=== Begin Enclosure ===
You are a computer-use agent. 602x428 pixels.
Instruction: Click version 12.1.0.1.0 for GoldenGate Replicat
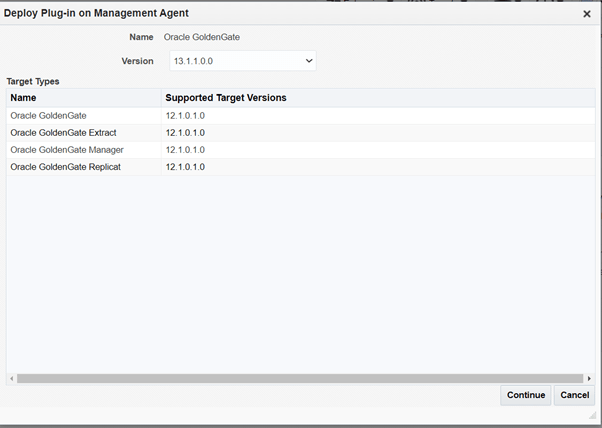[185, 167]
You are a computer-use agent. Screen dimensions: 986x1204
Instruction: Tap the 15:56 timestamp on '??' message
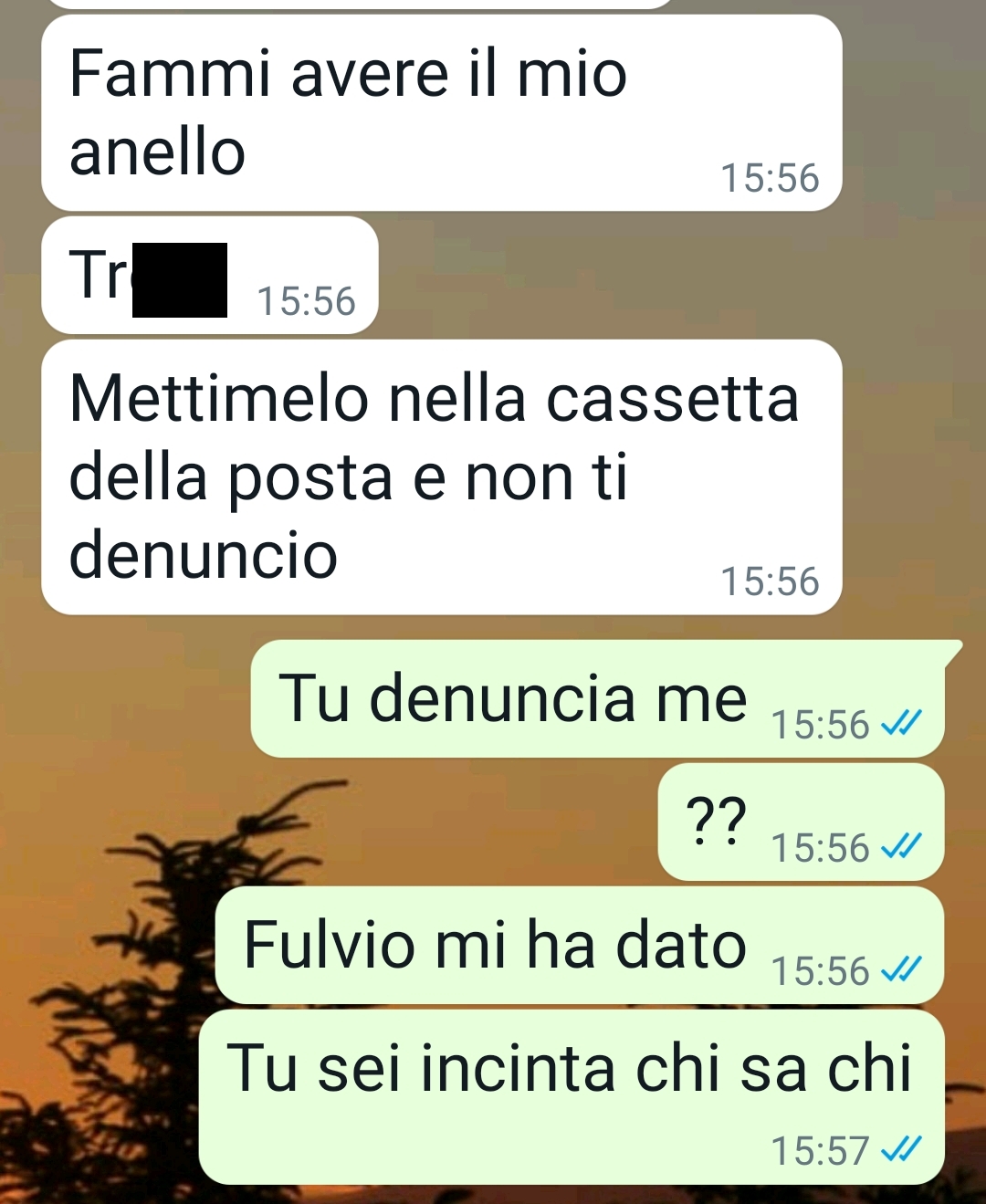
=== End Enclosure ===
◆ How to complete this task
Recreate the listing above word for word, dropping each picture it contains.

◆ Output for this exercise
You are a computer-use agent. 602x428 pixels.
Instruction: Click version 12.1.0.1.0 for GoldenGate Replicat
[185, 167]
You are a computer-use agent. Screen dimensions: 986x1204
Instruction: Tap the 15:56 timestamp on '??' message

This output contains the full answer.